Les challengers européens profitent du passage à des appels d’offres régulés
Bolt : L’entreprise estonienne créée en 2013 et spécialisée dans les services VTC a adopté - à l’image des géants américains Uber ou Lyft - une approche multimodale en intégrant à son application des services de trottinettes électriques en libre-service. Bolt, en pleine croissance, est l’un des leaders européens du marché. Ses trottinettes sont présentes dans une centaine de villes à travers l’Europe, notamment dans le nord-est du continent (Allemagne, Estonie, Norvège, Pologne, République Tchèque, Slovaquie, Lituanie, Lettonie, Suède, Ukraine, Russie) mais aussi à Bordeaux, Bruxelles ou Lisbonne. L’entreprise a l’objectif d’atteindre d’ici la fin de l’été 2021 une flotte de 130 000 appareils, ce qui la placerait en tête des opérateurs de micromobilité en Europe.
Dott : la start-up néerlandaise fondée en 2018, est présente uniquement en Europe dans une quinzaine de villes – en Allemagne (Bonn et Cologne), en France (Paris, Bordeaux et Lyon), en Belgique (Bruxelles, Liège et Charleroi), au Royaume-Uni (Londres), en Espagne (Malaga), en Italie (Monza, Milan, Rome et Turin) et en Pologne (Varsovie). Mais elle commence à s’imposer comme l’un des leaders du marché : elle a notamment remporté les appels d’offres de Paris – plus gros marché européen -, Lyon et Londres.

+===+

▶ _CONSIGNE_:
Restituez mot pour mot la partie du texte sur les opérateurs européens de trottinettes qui s'ouvre sur les mots contenant "Les challengers européens" et se referme sur "micromobilité en Europe.".

▶ _ENREGISTREMENTS FOURNIS_:
+===+

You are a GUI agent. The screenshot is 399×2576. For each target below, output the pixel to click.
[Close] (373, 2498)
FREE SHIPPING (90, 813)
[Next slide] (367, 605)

+===+

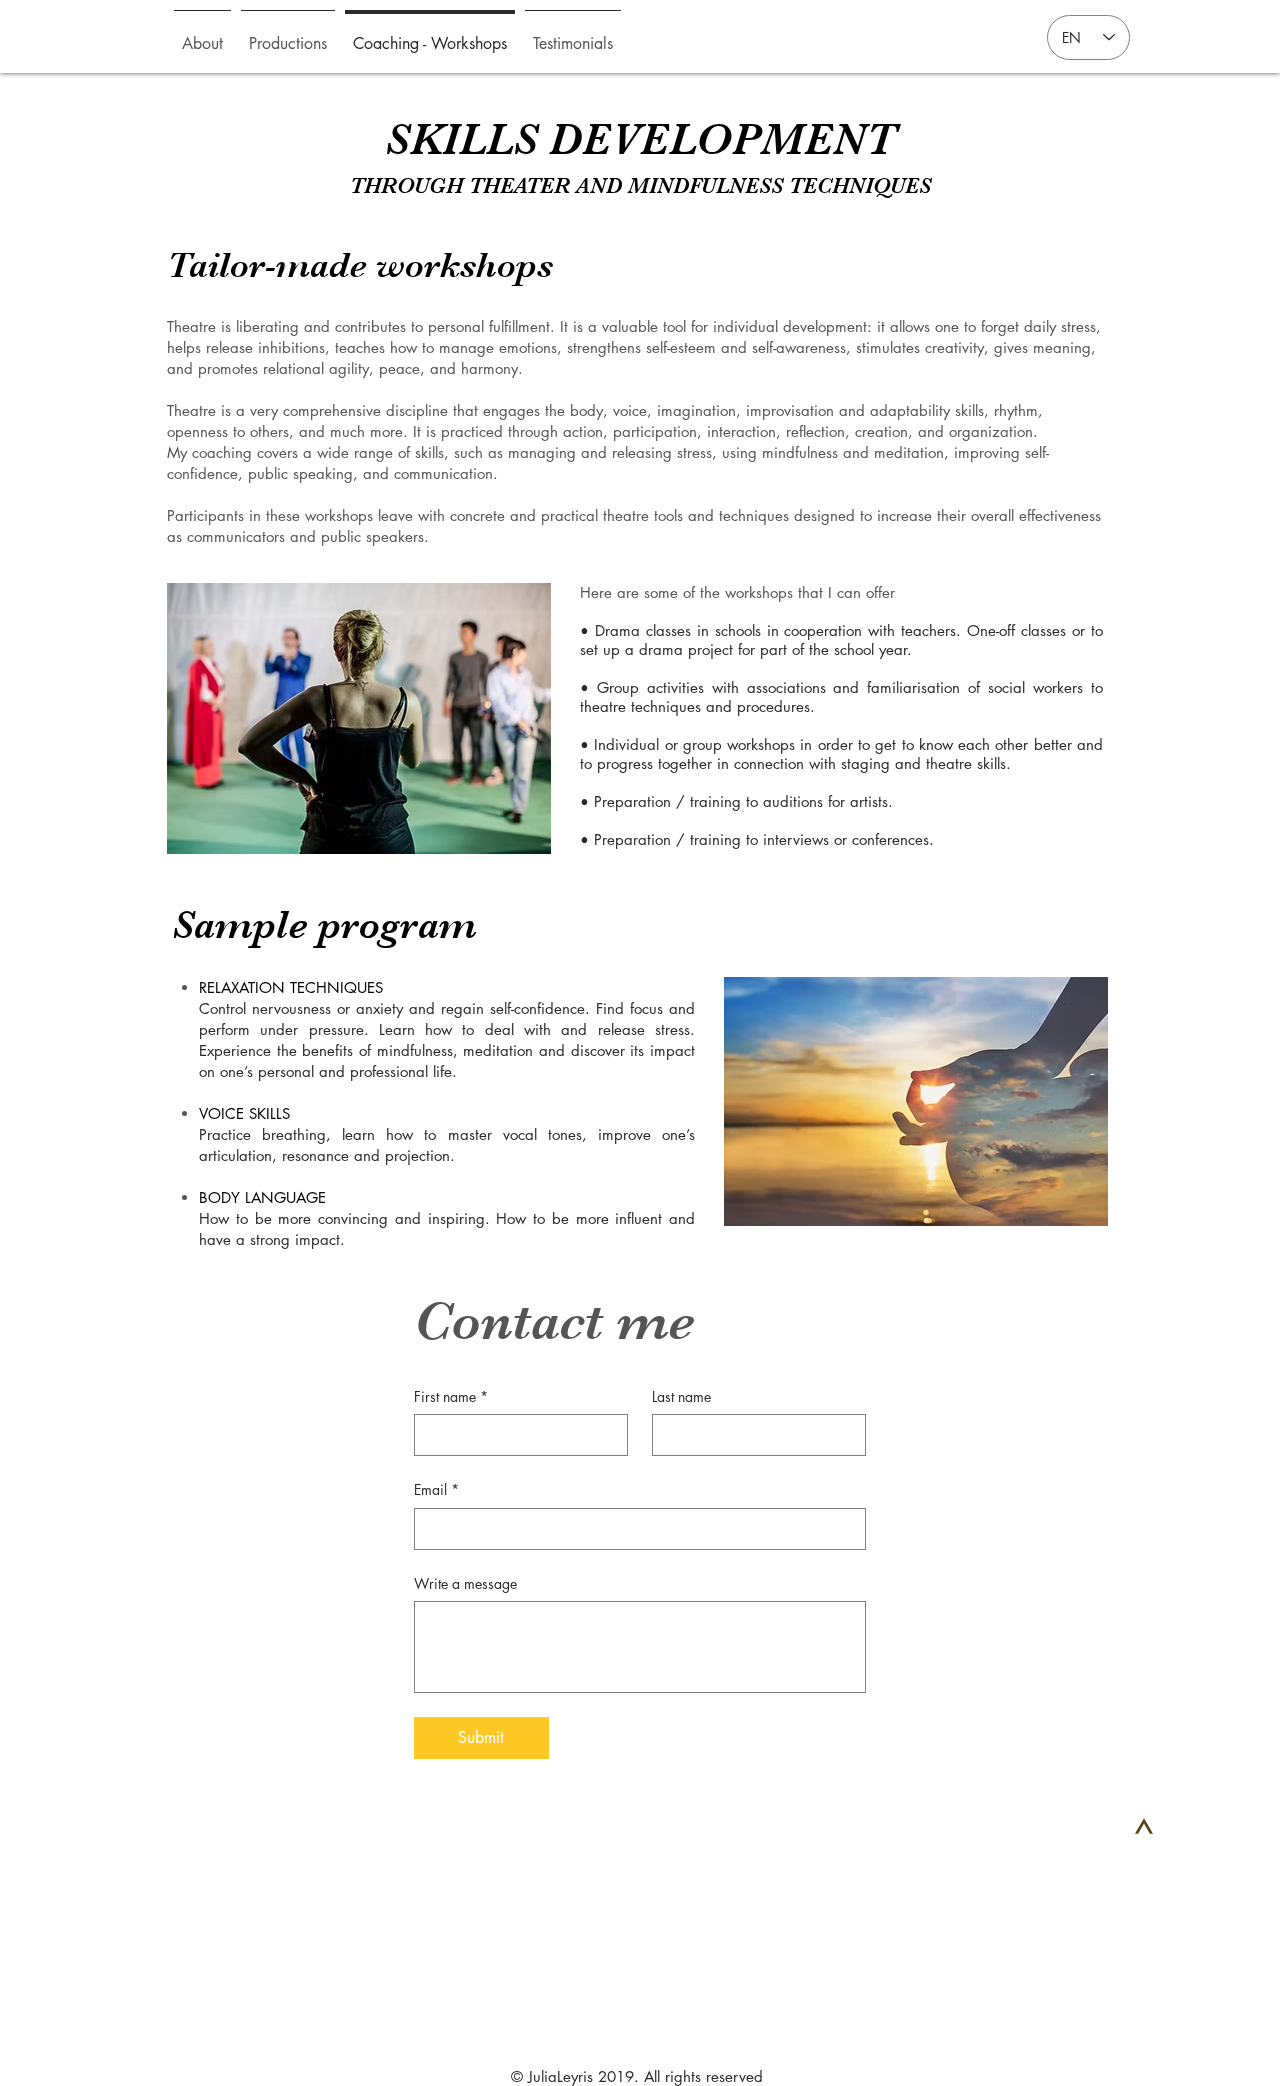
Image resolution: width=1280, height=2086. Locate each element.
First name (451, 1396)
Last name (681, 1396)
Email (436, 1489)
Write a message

+===+

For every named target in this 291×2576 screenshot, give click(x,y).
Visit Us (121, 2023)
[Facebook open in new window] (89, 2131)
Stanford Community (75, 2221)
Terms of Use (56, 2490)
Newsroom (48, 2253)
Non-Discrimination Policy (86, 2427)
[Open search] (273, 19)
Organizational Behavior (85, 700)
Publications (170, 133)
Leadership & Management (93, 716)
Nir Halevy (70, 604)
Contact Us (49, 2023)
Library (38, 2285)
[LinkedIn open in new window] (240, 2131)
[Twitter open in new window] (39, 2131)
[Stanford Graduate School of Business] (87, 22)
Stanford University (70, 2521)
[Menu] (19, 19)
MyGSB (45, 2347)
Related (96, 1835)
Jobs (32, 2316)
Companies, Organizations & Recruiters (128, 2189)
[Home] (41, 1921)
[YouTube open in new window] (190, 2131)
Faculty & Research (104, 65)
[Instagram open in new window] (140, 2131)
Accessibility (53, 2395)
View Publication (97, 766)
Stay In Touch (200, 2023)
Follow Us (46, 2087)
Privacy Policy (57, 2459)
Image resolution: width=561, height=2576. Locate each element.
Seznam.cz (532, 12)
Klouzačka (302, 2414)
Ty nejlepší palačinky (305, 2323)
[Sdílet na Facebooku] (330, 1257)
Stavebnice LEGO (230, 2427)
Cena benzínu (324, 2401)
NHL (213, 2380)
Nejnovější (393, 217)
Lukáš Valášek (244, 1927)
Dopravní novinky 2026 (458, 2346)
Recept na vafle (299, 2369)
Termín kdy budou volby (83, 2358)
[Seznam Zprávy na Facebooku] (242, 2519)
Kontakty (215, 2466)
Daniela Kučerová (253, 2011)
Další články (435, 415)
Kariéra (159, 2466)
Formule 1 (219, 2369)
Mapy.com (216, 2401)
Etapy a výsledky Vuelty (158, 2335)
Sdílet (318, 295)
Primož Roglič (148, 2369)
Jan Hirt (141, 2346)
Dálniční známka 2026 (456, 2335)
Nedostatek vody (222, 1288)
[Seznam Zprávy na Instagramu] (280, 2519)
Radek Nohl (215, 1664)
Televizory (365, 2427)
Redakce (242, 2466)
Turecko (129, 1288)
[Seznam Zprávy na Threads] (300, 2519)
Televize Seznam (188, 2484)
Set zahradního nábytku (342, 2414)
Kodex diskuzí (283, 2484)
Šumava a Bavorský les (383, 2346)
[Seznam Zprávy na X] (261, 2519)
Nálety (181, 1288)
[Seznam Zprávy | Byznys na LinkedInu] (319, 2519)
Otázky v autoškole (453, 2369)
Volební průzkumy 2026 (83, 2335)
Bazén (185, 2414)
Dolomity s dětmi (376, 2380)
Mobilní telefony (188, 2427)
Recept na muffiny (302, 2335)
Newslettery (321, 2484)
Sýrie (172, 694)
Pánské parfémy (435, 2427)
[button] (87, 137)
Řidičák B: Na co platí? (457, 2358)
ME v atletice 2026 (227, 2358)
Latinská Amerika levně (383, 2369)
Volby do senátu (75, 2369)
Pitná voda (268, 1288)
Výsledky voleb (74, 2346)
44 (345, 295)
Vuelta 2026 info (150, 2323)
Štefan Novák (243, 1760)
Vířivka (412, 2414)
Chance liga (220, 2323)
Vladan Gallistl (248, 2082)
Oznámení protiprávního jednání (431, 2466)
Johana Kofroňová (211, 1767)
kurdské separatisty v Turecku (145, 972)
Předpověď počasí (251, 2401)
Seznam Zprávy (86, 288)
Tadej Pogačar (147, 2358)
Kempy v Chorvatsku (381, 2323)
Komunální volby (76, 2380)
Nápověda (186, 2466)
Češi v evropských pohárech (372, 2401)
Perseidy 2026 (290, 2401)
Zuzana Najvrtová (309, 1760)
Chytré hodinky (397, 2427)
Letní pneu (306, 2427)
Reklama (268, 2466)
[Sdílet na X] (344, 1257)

+===+

▶ _RÉPONSE ATTENDUE_:
Les challengers européens profitent du passage à des appels d’offres régulés
Bolt : L’entreprise estonienne créée en 2013 et spécialisée dans les services VTC a adopté - à l’image des géants américains Uber ou Lyft - une approche multimodale en intégrant à son application des services de trottinettes électriques en libre-service. Bolt, en pleine croissance, est l’un des leaders européens du marché. Ses trottinettes sont présentes dans une centaine de villes à travers l’Europe, notamment dans le nord-est du continent (Allemagne, Estonie, Norvège, Pologne, République Tchèque, Slovaquie, Lituanie, Lettonie, Suède, Ukraine, Russie) mais aussi à Bordeaux, Bruxelles ou Lisbonne. L’entreprise a l’objectif d’atteindre d’ici la fin de l’été 2021 une flotte de 130 000 appareils, ce qui la placerait en tête des opérateurs de micromobilité en Europe.